Job A. Using the book review excerpt below, decide whether each statement agrees with it: (i) the reviewer describes Young's book as avoiding "big picture" arguments in favor of smaller contexts; (ii) Young argues that the theorists he surveys fail to link use value to exchange value; (iii) the Young who wrote the book is the same person as Robert J. C. Young. Give yes or no for each, with the deciding words of the review quoted exactly.

Excerpted passage.
While poststructuralist theory is hardly ubiquitous, its influence is felt in almost all quarters of the academic humanities, beginning (but hardly ending) with the proliferation of academic monographs that avoid "big picture" or "superthematic" arguments in favor of smaller contexts and greater details. Despite its subject, Robert Young's Signs of Race in Poststructuralism: Toward a Transformative Theory of Race is hardly such a book: its breadth, depth and intended reach are bracing and invigorating. Whether you agree or disagree, Young will have you arguing with him, with yourself, and with any unfortunate colleague who makes the mistake of saying hello mid-read.

In brief, Young maintains that poststructuralist theorists of every stripe, from Henry Louis Gates, Jr., to Hortense Spillers to Robert J. C. Young, have it wrong. "Essentially" (pun intended), Young (not to be confused with Robert J. C. Young) contends in his introduction that "poststructuralist thinkers frame the question of race around the issue of textuality, and this linguistic model shapes theorizing of race in a wide range of contemporary inquiries." Surveying literary theory, cultural studies, psychoanalysis, postcolonial theory, critical race theory, queer theory, and black feminist theory, Young argues that " these theorist [sic] fail to link the question of use value to the question of exchange value, and consequently, it is difficult to see race beyond its textuality; in other words, race becomes a cultural fetish." In still other words, by failing to interpellate minority subjects, constructions and figurations through the system of capitalism, works such as Rod Ferguson's Aberrations in Black, Mason Stokes's The Color of Sex, Siobhan Somerville's Queering the Color Line, Valerie Smith's Not Just Race, Not Just Gender, Kobena Mercer's Welcome to the Jungle, and Omi and Winant's Racial Formation in the United States, just to name a few, produce a notion of race that is largely meaningless, divorced as it is from economic considerations.

Entries shown.

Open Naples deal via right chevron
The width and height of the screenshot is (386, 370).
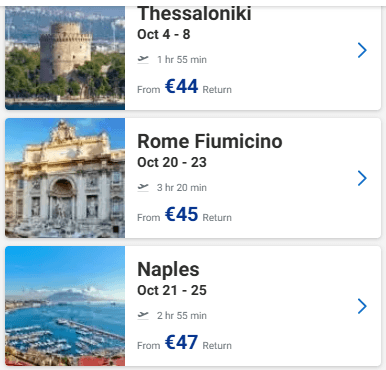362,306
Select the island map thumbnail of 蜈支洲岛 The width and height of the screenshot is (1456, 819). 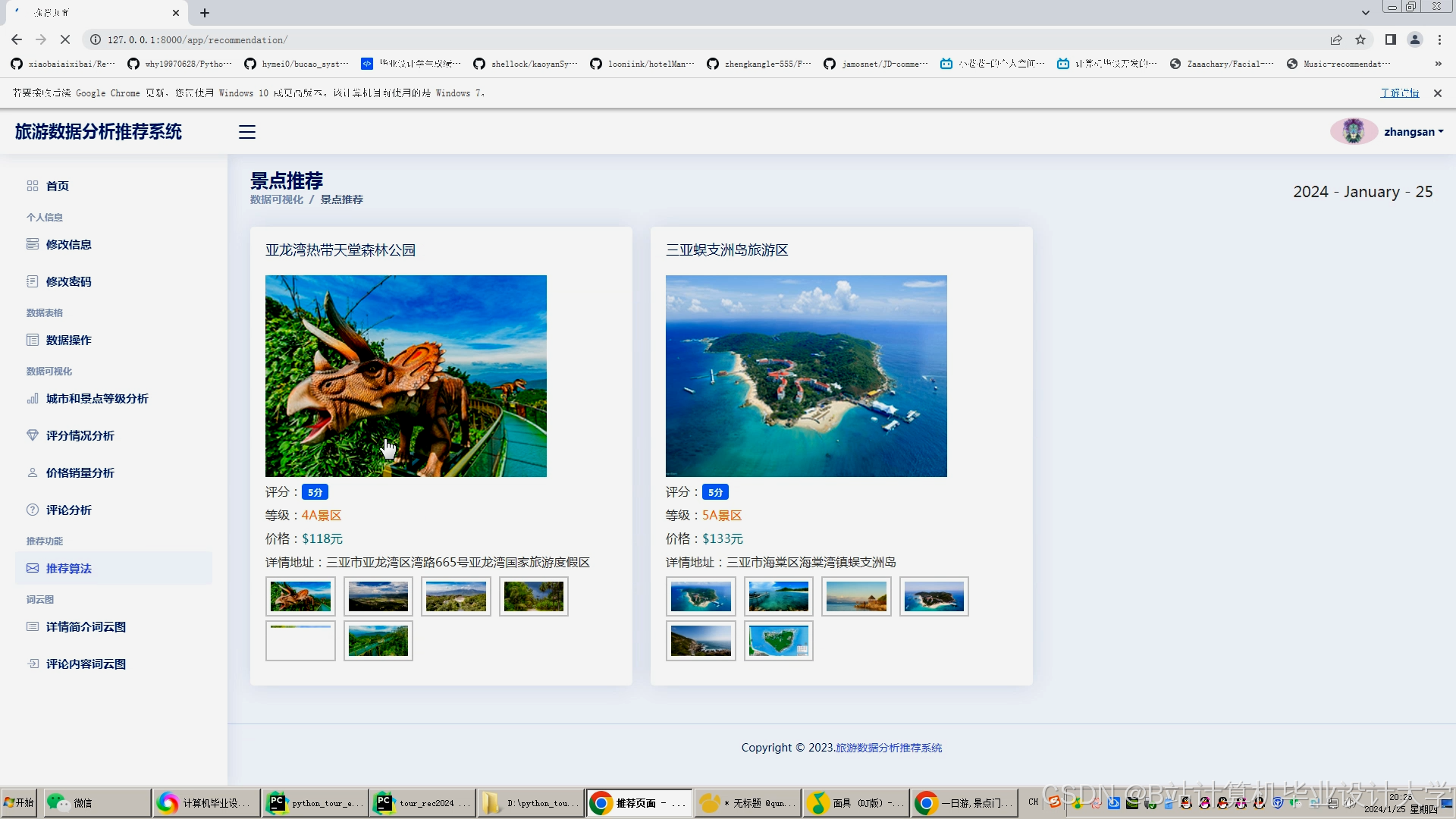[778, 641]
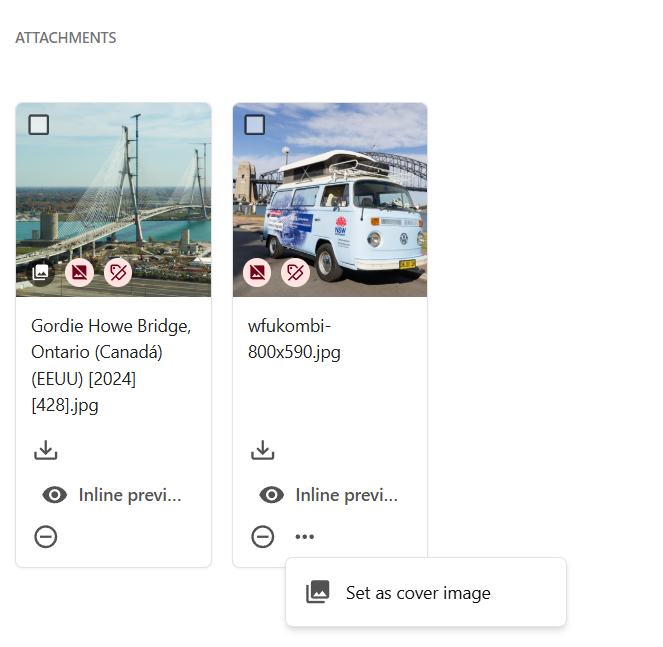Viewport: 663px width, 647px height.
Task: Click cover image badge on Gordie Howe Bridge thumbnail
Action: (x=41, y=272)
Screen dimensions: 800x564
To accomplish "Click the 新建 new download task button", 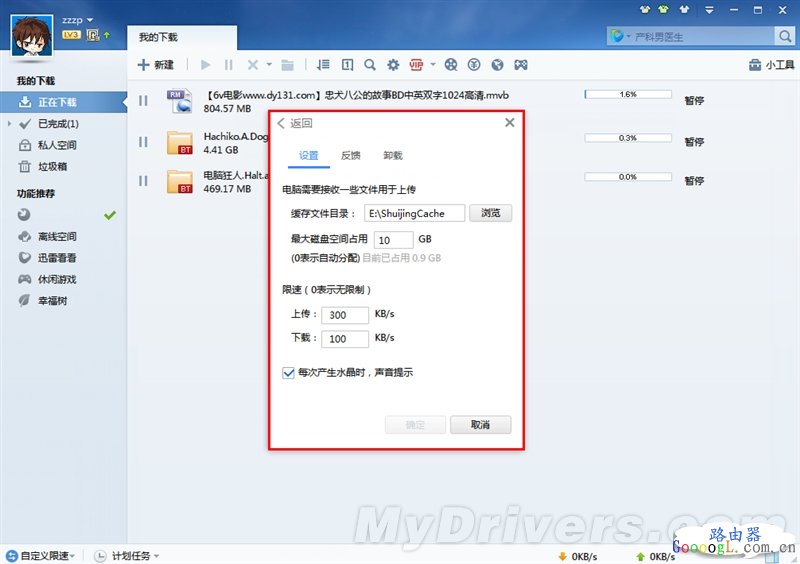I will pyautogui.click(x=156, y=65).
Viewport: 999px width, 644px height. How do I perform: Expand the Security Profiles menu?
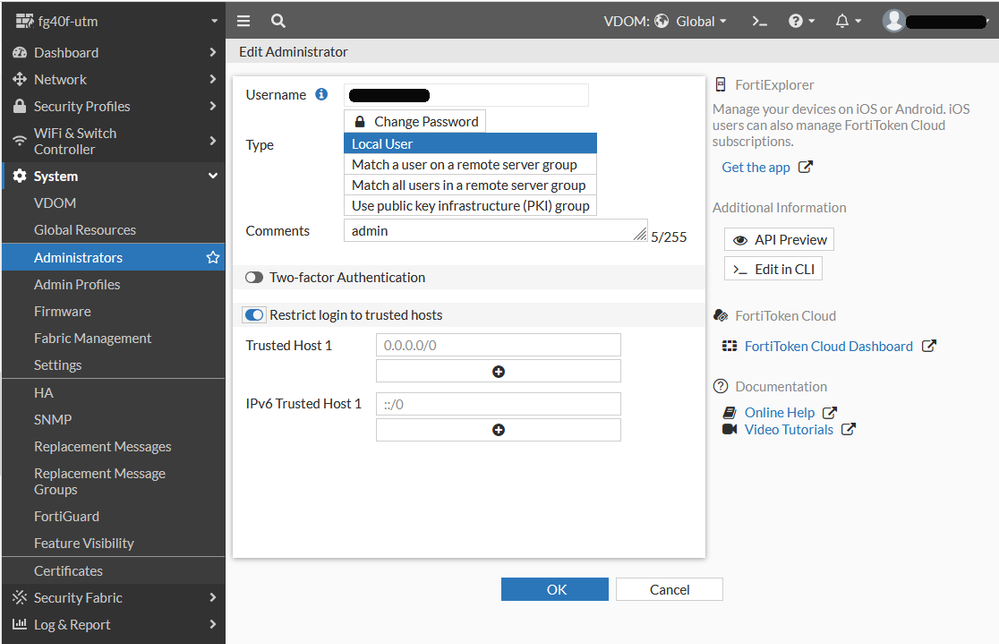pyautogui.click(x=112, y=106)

* * *

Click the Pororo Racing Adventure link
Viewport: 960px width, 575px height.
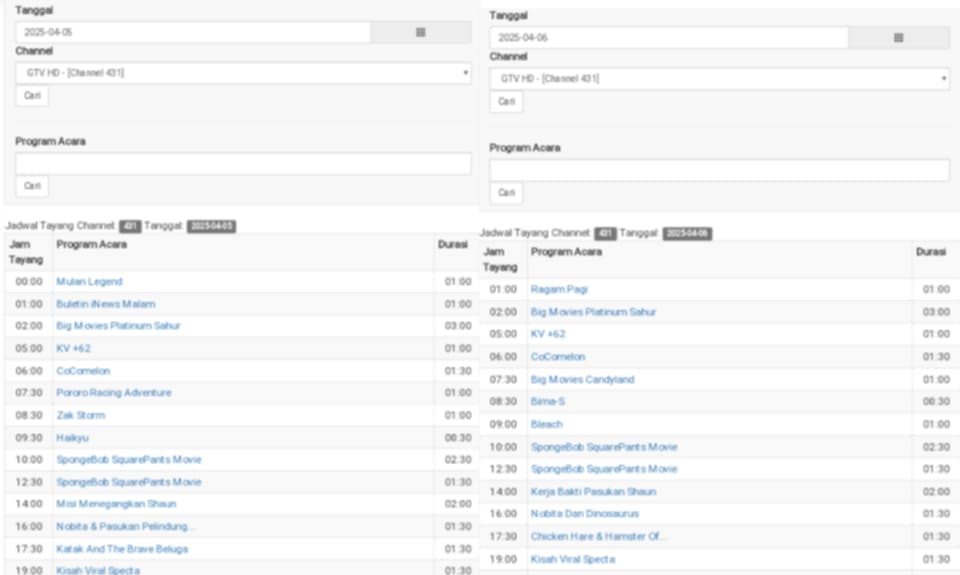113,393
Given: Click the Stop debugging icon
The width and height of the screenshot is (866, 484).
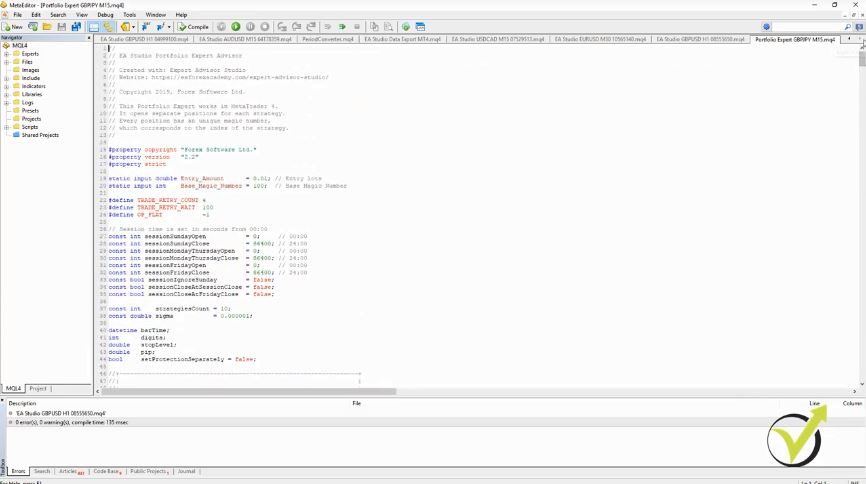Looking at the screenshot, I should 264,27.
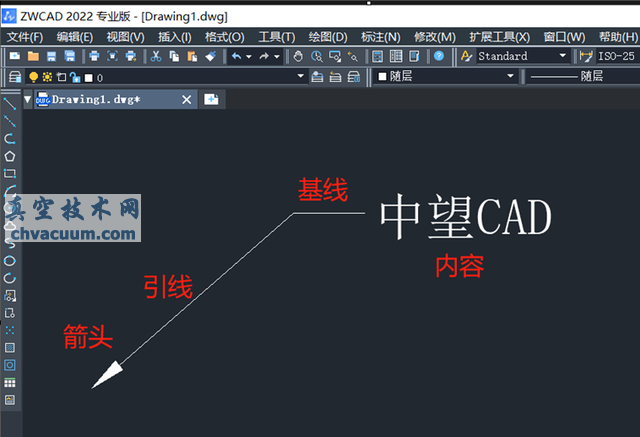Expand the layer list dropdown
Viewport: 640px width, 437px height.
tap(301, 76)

---

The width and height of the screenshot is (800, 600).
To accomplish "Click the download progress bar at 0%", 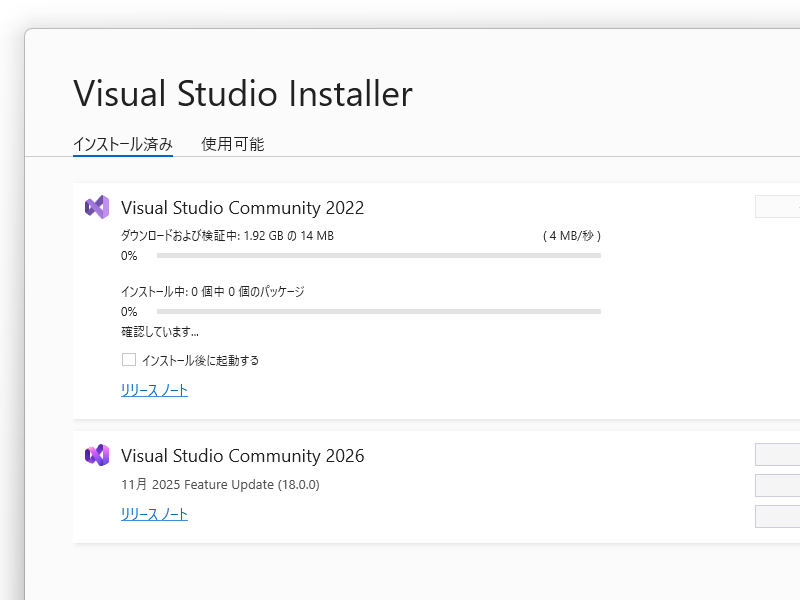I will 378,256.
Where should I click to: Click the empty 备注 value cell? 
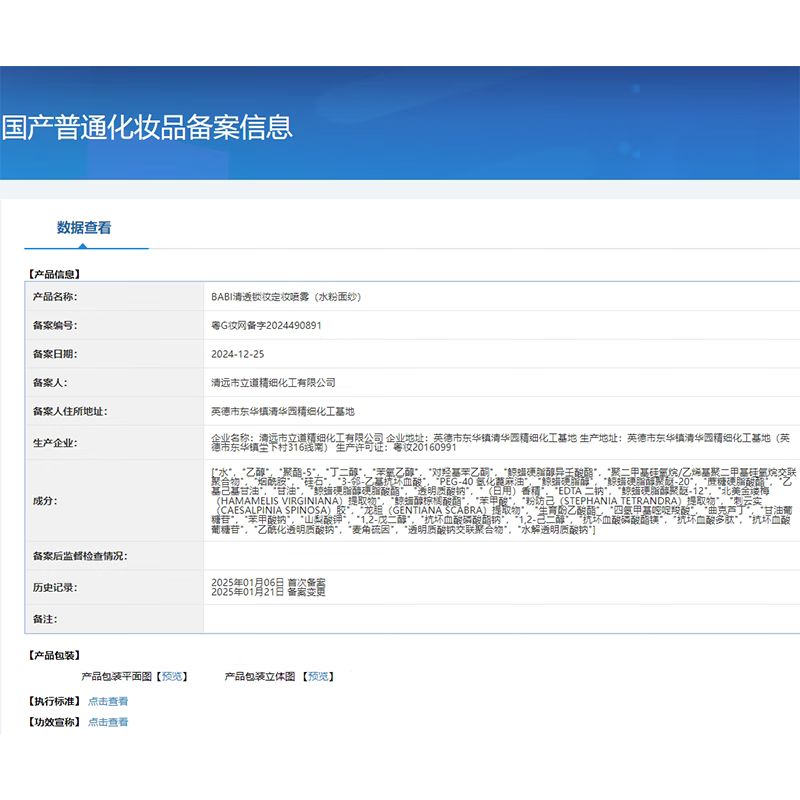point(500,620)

Job B. Reproduce the records from the line with "Viewport: 999px width, 644px" up to and including the line with "pyautogui.click(x=112, y=106)", leaving out the pictures.

Result A.
(i) No: "Young's Signs of Race in Poststructuralism: Toward a Transformative Theory of Race is hardly such a book: its breadth, depth and intended reach are bracing and invigorating."
(ii) Yes: "these theorist [sic] fail to link the question of use value to the question of exchange value"
(iii) No: "Young (not to be confused with Robert J. C. Young)"

Result B.
Viewport: 999px width, 644px height. How do I perform: Expand the Security Profiles menu?
pyautogui.click(x=112, y=106)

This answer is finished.